Social Capital, the controversial firm that has seen a staff exodus in recent months, boasted on Wednesday of an cumulative net IRR of 18.6 percent in an annual letter penned by co-founder Chamath Palihapitiya.
The release of the figure was accompanied with a warning to VCs that massive funds, such as SoftBank‘s Vision Fund, were pumping too much capital into startups.
The reported return covers the years since the firm’s founding in 2011 to September 2018. According to Palihapitiya, it amounts to a 31.3 percent gross IRR, which then translates into the net IRR after fees.
It also applies to LPs who invested equal amounts in each of the firm’s four funds.
It also excludes the performance of additional large investments: those into the Golden State Warriors, where Palihapitiya is a part owner, Amazon and Bitcoin. These investments were not made from the private funds and performed at an annualized IRR of 75.2 percent over the same period, the letter states.

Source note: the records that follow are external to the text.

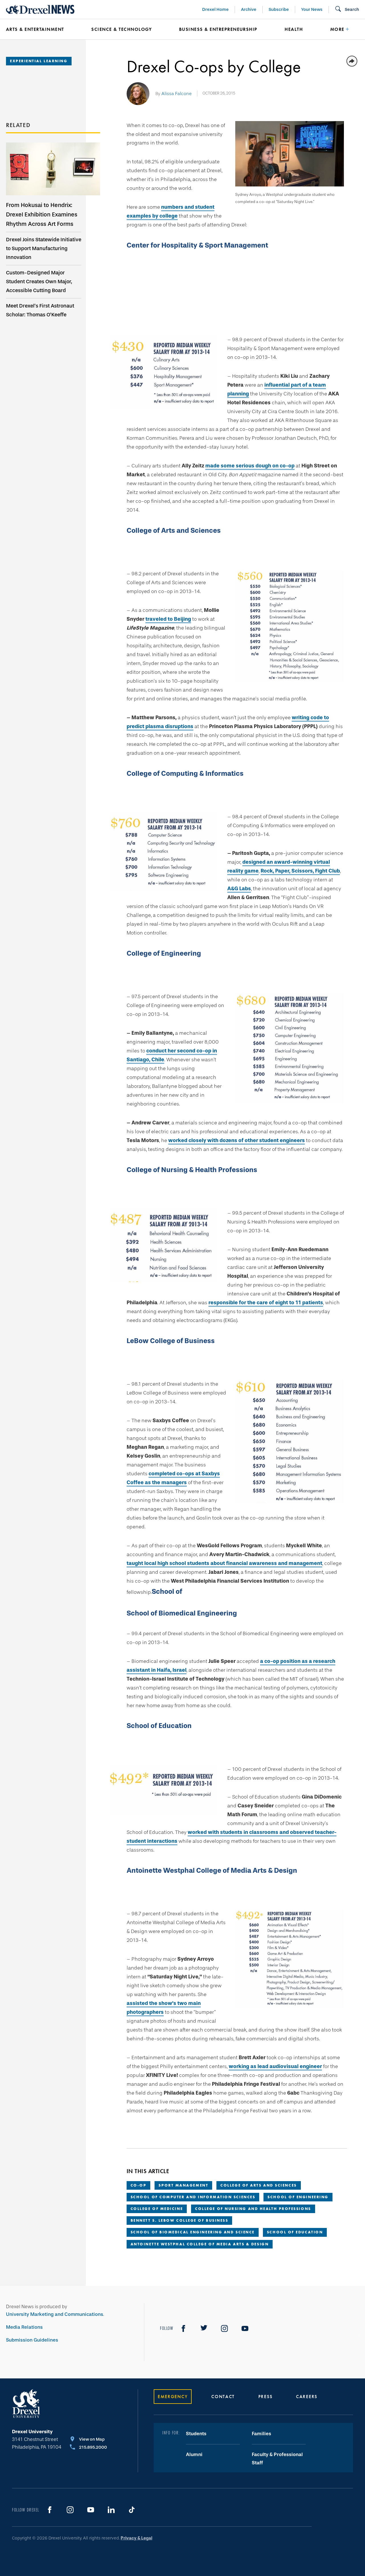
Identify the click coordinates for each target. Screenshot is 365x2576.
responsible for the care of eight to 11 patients (265, 1302)
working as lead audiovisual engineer (275, 2066)
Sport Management (183, 2185)
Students (196, 2434)
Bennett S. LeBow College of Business (179, 2220)
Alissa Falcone (176, 93)
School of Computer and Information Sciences (193, 2197)
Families (261, 2434)
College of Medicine (157, 2208)
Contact (223, 2397)
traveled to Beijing (168, 619)
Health (294, 29)
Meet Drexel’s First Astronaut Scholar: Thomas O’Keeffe (40, 310)
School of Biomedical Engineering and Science (193, 2232)
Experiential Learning (39, 61)
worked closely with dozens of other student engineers (236, 1140)
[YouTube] (245, 2328)
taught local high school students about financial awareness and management (224, 1563)
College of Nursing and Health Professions (253, 2208)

The letter goes on to reiterate Social Capital’s new strategy as a technology holding company investing from its own balance sheet and closed to new investors.

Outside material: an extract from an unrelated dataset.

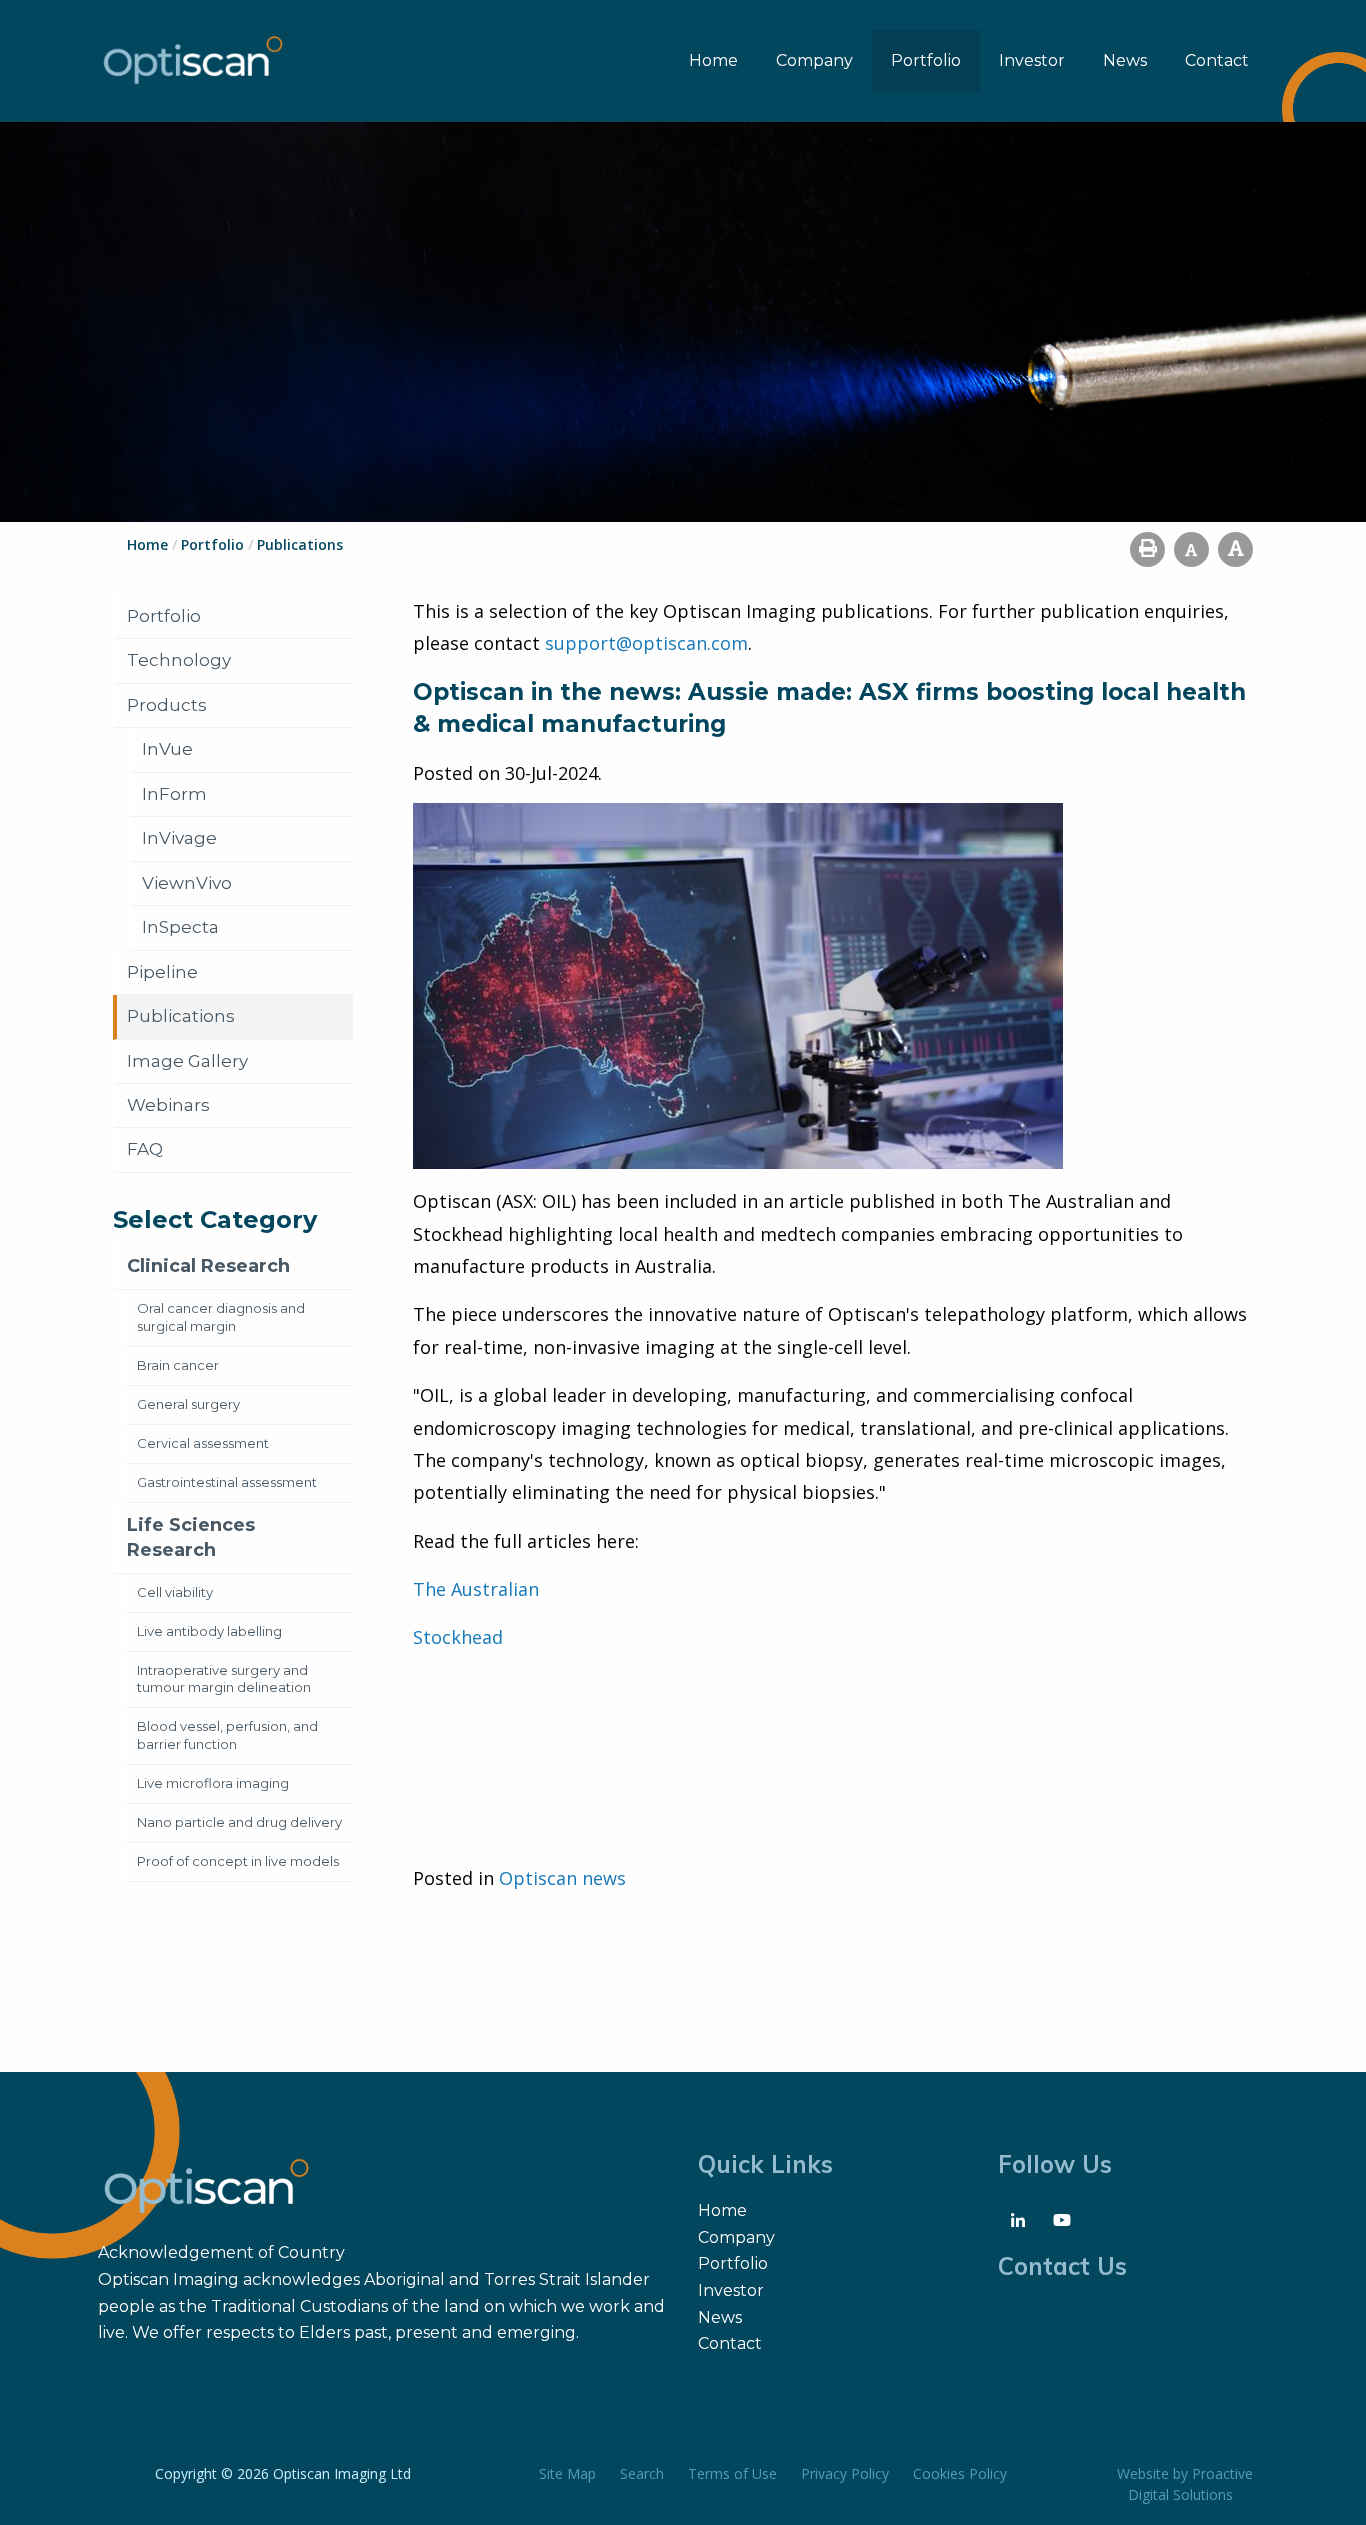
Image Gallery (187, 1061)
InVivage (179, 838)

Palihapitiya said in the letter that when the firm accepted LP capital, family offices made up 80 percent of its investors, with his own family office the largest.
He also warned that large funds are supplying an abundance of cash to startups and paying up for growth at a time when “the dynamics we’ve entered is, in many ways, creating a dangerous high-stakes Ponzi scheme.”
He added: “We believe it’s time to wait patiently as the air is slowly let out of this bizarre Ponzi balloon created by the venture-capital industry.”